Maybe a "what do you mean that's not my target?!?" Moment. Lol been there


----------



## Crimson_Arrow (Jun 10, 2010)

Looks like a " why did I ever shoot a Bowtech " moment....LOL.


----------



## thunderbolt (Oct 11, 2002)

At least he doesn't need a new tatoo. Already has the PSE ink...LOL


----------



## hotwheels (Dec 5, 2006)

Crimson_Arrow said:


> Looks like a " why did I ever shoot a Bowtech " moment....LOL.


Or I think I just touched cloth on that one


----------



## ronperreault (Mar 24, 2013)

Every arrow I shot on Sunday morning at caledon.


----------



## shakyshot (Dec 21, 2007)

ronperreault said:


> Every arrow I shot on Sunday morning at caledon.


agreed!!


----------



## buttnbuck (Aug 6, 2013)

hotwheels said:


> Or I think I just touched cloth on that one


Nope, too late


----------



## G Skinner (Jan 23, 2012)

Well I'm glad you showed (that Mug ) at Colby ! LOL !
Glen


----------



## crazymoose (May 17, 2005)

Yuuuuppp, I've seen that look once or twice before.lol!!! :thumbs_up


----------



## buttnbuck (Aug 6, 2013)

No, Tinker and Nuge would agree here. That's the what do you mean, you shot that target for 32 yards......i shot it for 20.


----------



## hotwheels (Dec 5, 2006)

buttnbuck said:


> No, Tinker and Nuge would agree here. That's the what do you mean, you shot that target for 32 yards......i shot it for 20.

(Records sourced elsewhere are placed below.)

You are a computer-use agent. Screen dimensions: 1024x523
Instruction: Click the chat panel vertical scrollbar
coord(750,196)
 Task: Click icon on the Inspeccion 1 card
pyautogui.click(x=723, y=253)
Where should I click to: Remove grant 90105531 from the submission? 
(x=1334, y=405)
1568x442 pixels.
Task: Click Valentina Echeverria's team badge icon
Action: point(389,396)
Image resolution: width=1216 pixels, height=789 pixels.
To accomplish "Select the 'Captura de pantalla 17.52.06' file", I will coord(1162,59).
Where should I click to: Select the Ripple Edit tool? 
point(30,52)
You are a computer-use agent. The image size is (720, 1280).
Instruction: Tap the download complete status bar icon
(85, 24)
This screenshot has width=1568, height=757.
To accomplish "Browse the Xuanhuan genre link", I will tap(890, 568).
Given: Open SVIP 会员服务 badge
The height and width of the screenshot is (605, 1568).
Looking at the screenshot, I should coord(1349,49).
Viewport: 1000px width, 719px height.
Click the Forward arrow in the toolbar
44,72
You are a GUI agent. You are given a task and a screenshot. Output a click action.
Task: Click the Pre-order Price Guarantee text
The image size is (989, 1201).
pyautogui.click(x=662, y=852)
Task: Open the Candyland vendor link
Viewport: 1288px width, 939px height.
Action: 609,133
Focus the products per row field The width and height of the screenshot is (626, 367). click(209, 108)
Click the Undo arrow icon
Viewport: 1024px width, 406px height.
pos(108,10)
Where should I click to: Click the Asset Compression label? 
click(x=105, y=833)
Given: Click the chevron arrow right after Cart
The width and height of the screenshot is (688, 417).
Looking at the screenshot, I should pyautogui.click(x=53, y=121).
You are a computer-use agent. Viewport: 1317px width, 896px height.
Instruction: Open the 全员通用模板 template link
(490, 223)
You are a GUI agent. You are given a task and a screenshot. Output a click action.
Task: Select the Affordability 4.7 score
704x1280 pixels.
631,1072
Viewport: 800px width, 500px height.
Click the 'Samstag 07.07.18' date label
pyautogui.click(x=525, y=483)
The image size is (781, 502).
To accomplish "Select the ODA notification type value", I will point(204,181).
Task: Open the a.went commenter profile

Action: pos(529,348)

How does that put me in the 5????


----------



## CLASSICHUNTER (May 20, 2005)

looks like the look after shooting the jumping dear at pandp archery tourney lol lol


----------



## Durhampro (May 9, 2009)

Is that the I think I shot your target look?


----------



## Crashman (Jan 20, 2005)

I thought that was Andy's normal every day look?


----------



## peregrine82 (Aug 25, 2007)

That's Andy's classic W T F look.


----------



## shakyshot (Dec 21, 2007)

Where the hell did I wake up this time???


----------



## 3--d (Feb 15, 2005)

You guys are all wrong!
The look is "what do you meen I can't let down 5 times and stand at the stake for 3 minutes" 
At least he got my good side


----------



## hotwheels (Dec 5, 2006)

There's a bad side 
Worst then that 

I'd hate to see it

Lol just having some fun bud


----------



## thunderbolt (Oct 11, 2002)

hotwheels said:


> There's a bad side
> Worst then that
> 
> I'd hate to see it
> ...


just as ugly as the elusive old Tinker bear!


----------



## Crimson_Arrow (Jun 10, 2010)

Don't you mean.......Tinker Belly..?


----------



## mike106 (Mar 12, 2007)

Hey boys have shoot tomorrow OMG lol mike


----------



## shakyshot (Dec 21, 2007)

Not sure about this one!!


----------



## crazymoose (May 17, 2005)

It's got to be rabies from down in the County.lol !!!


----------